* _Text passage_:
-- Opening Marker --

There are two basic centers for visitors to Glacier Bay . Bartlett Cove, inside the park, has Park Service Headquarters, a campground, the Glacier Bay Lodge (with a bar, a restaurant, and the park service visitors center), and a boat dock. Ten miles away (a $14 shuttle-bus ride) and outside the park boundaries is the community of Gustavus (pop. 370). Here you will find the airport, the main boat dock, a general store, B&Bs, and luxury lodges.
The town of Gustavus consists of equal parts park employees, fishers, and folks dependent on the tourism trade. It’s one of the only places in Southeast Alaska  that has enough flat country to raise cattle, and the only Southeast Alaska town of any size without service from the state ferry system (though this may change in 2011).
Be sure to check out the historic—and still working—1937 gas pumps decorated with the old Mobil flying horse at Gustavus Dray (907/697-2481), which also sells antiques and gifts. Across the street is Fireweed Gallery (907/697-2325) and Homeshore Café. Gustavus is also home to the nine-hole Mt. Fairweather Golf Course (907/697-3080, www.gustavus.com/activities/golf.html ).

-- Closing Marker --

* _Exercise set_:
A – According to the passage on Glacier Bay and Gustavus, what is the population of Gustavus?
B – Summarize the passage on Glacier Bay and Gustavus in two sentences.
C – Carry on the passage on Glacier Bay and Gustavus from the point where it stops.
You will not need the data that follow.

* _Data records_:
-- Opening Marker --

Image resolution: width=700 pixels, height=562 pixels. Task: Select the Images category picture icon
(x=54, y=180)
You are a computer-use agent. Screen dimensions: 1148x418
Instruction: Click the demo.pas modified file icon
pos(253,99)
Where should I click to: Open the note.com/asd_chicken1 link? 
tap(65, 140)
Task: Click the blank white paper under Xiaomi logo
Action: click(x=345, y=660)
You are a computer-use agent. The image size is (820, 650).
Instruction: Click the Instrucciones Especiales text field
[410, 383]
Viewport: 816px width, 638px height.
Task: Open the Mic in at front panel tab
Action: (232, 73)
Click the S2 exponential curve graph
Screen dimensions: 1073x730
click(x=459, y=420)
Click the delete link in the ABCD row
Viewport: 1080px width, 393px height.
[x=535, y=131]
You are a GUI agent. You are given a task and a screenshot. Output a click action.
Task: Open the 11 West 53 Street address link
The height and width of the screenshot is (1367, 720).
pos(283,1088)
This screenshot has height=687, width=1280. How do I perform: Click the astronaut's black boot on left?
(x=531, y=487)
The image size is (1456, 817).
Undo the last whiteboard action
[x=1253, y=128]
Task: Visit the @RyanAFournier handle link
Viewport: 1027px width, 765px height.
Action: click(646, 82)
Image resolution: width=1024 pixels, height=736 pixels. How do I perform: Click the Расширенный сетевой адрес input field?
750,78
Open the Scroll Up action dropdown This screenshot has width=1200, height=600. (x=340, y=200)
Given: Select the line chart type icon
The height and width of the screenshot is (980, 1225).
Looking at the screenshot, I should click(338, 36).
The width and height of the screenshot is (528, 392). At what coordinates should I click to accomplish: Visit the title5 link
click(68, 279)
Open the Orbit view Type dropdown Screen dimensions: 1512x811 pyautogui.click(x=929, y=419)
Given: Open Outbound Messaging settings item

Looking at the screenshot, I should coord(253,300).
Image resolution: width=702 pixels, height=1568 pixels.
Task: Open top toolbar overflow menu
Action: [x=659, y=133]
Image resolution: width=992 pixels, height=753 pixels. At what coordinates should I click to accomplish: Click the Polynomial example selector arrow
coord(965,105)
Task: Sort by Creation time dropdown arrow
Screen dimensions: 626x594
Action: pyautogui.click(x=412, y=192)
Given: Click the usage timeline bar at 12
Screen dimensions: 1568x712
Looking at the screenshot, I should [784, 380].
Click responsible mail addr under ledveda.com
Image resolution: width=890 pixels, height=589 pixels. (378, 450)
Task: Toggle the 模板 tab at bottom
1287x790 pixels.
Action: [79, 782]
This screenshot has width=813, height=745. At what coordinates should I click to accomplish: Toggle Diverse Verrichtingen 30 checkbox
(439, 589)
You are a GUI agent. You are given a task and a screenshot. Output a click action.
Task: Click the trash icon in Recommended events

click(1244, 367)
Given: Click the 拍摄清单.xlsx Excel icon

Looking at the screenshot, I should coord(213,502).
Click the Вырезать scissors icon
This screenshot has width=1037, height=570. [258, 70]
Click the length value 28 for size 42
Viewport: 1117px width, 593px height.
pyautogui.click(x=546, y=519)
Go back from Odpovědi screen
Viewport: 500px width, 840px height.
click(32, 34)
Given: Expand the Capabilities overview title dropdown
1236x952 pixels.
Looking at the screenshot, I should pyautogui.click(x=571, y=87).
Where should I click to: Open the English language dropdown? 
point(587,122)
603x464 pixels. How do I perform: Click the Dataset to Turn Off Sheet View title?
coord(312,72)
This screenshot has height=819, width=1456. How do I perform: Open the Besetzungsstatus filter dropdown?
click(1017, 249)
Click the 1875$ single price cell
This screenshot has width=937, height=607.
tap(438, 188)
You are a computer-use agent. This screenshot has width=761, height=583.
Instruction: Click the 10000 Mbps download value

-- Closing Marker --

* _Written responses_:
A – 370

B – Glacier Bay has two visitor centers: Bartlett Cove, inside the park, with Park Service Headquarters, a campground, the Glacier Bay Lodge, and a boat dock, and Gustavus, ten miles away outside the park, with the airport, the main boat dock, a general store, B&Bs, and luxury lodges. Gustavus's residents are park employees, fishers, and people who depend on tourism, and the town has enough flat land to raise cattle, has no state ferry service, and offers sights such as the working 1937 gas pumps at Gustavus Dray, Fireweed Gallery, and a nine-hole golf course.

C –
The Gustavus Visitors Association (907/697-2454, www.gustavusak.com ) has information and links to local lodging and other businesses; also try www.gustavus.com . Find free Wi-Fi at the Gustavus Library (907/697-2350, www.gustavus.lib.ak.us ), in Glacier Bay Lodge, and at Homeshore Café. There are no ATMs in Gustavus, so be sure to bring cash with you from Juneau .
Fishing, primarily for halibut and salmon, is a big attraction for many visitors, and most of the lodges offer package deals for anglers. Get a list of charter boat operators from the Park Service or at www.gustavusalaska.org . Most of these companies also run whale-watching trips, and some can carry sea kayaks on board.
One of the best ways to see Glacier Bay National Park  is from the air. Both Air Excursions (907/697-2375 or 800/354-2479, www.airexcursions.com ) and Fjord Flying Service (907/697-2377, www.puffintravel.com/fjord.htm ) provide flightseeing trips over the park. Other companies offer Glacier Bay flightseeing from Juneau , Haines , and Skagway , but prices are generally higher since you need to fly farther.
State ferry service to Gustavus does not exist as of this writing but is expected to begin in 2011; get the latest at www.dot.state.ak.us/amhs .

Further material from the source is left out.